### [THE TASK]
Repeat the data in full. No line may differ from the original.

Extracted records:
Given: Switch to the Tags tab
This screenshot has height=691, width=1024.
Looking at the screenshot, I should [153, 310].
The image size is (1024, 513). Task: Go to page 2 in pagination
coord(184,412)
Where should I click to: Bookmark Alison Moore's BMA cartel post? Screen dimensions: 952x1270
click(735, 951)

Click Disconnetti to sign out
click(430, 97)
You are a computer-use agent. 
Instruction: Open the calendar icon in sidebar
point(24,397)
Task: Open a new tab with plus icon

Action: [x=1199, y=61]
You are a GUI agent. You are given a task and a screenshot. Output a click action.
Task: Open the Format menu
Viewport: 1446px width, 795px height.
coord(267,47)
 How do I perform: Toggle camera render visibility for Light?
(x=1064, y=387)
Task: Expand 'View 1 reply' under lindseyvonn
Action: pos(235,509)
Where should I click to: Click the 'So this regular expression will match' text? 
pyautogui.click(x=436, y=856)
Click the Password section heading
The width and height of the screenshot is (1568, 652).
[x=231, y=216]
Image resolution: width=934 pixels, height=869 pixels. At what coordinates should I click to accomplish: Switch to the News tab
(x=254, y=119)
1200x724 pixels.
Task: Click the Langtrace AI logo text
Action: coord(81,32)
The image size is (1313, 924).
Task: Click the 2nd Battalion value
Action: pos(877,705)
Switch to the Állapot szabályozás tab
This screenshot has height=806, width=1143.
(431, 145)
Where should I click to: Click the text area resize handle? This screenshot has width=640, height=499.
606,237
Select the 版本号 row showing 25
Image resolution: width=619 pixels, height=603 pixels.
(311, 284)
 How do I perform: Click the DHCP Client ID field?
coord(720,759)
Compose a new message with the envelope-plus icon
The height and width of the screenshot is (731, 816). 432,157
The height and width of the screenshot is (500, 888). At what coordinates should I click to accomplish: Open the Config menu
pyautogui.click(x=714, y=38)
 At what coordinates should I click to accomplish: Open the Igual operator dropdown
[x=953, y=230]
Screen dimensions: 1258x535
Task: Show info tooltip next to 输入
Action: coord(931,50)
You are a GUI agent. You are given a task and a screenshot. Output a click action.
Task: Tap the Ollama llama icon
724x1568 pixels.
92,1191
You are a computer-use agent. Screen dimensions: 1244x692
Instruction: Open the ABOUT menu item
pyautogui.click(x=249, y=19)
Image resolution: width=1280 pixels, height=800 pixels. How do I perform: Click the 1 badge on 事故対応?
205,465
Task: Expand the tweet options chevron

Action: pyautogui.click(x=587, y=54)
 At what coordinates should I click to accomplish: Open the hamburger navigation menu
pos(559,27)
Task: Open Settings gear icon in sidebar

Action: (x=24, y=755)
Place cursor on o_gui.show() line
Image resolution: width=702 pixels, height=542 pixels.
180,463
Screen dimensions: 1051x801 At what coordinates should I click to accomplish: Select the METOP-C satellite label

### [SOLVED EXERCISE]
Given: Switch to the Tags tab
This screenshot has height=691, width=1024.
Looking at the screenshot, I should [153, 310].
The image size is (1024, 513). Task: Go to page 2 in pagination
coord(184,412)
Where should I click to: Bookmark Alison Moore's BMA cartel post? Screen dimensions: 952x1270
click(735, 951)

Click Disconnetti to sign out
click(430, 97)
You are a computer-use agent. 
Instruction: Open the calendar icon in sidebar
point(24,397)
Task: Open a new tab with plus icon

Action: [x=1199, y=61]
You are a GUI agent. You are given a task and a screenshot. Output a click action.
Task: Open the Format menu
Viewport: 1446px width, 795px height.
coord(267,47)
 How do I perform: Toggle camera render visibility for Light?
(x=1064, y=387)
Task: Expand 'View 1 reply' under lindseyvonn
Action: pos(235,509)
Where should I click to: Click the 'So this regular expression will match' text? 
pyautogui.click(x=436, y=856)
Click the Password section heading
The width and height of the screenshot is (1568, 652).
[x=231, y=216]
Image resolution: width=934 pixels, height=869 pixels. At what coordinates should I click to accomplish: Switch to the News tab
(x=254, y=119)
1200x724 pixels.
Task: Click the Langtrace AI logo text
Action: coord(81,32)
The image size is (1313, 924).
Task: Click the 2nd Battalion value
Action: pos(877,705)
Switch to the Állapot szabályozás tab
This screenshot has height=806, width=1143.
(431, 145)
Where should I click to: Click the text area resize handle? This screenshot has width=640, height=499.
606,237
Select the 版本号 row showing 25
Image resolution: width=619 pixels, height=603 pixels.
(311, 284)
 How do I perform: Click the DHCP Client ID field?
coord(720,759)
Compose a new message with the envelope-plus icon
The height and width of the screenshot is (731, 816). 432,157
The height and width of the screenshot is (500, 888). At what coordinates should I click to accomplish: Open the Config menu
pyautogui.click(x=714, y=38)
 At what coordinates should I click to accomplish: Open the Igual operator dropdown
[x=953, y=230]
Screen dimensions: 1258x535
Task: Show info tooltip next to 输入
Action: coord(931,50)
You are a GUI agent. You are given a task and a screenshot. Output a click action.
Task: Tap the Ollama llama icon
724x1568 pixels.
92,1191
You are a computer-use agent. Screen dimensions: 1244x692
Instruction: Open the ABOUT menu item
pyautogui.click(x=249, y=19)
Image resolution: width=1280 pixels, height=800 pixels. How do I perform: Click the 1 badge on 事故対応?
205,465
Task: Expand the tweet options chevron

Action: pyautogui.click(x=587, y=54)
 At what coordinates should I click to accomplish: Open the hamburger navigation menu
pos(559,27)
Task: Open Settings gear icon in sidebar

Action: (x=24, y=755)
Place cursor on o_gui.show() line
Image resolution: width=702 pixels, height=542 pixels.
180,463
Screen dimensions: 1051x801 At what coordinates should I click to accomplish: Select the METOP-C satellite label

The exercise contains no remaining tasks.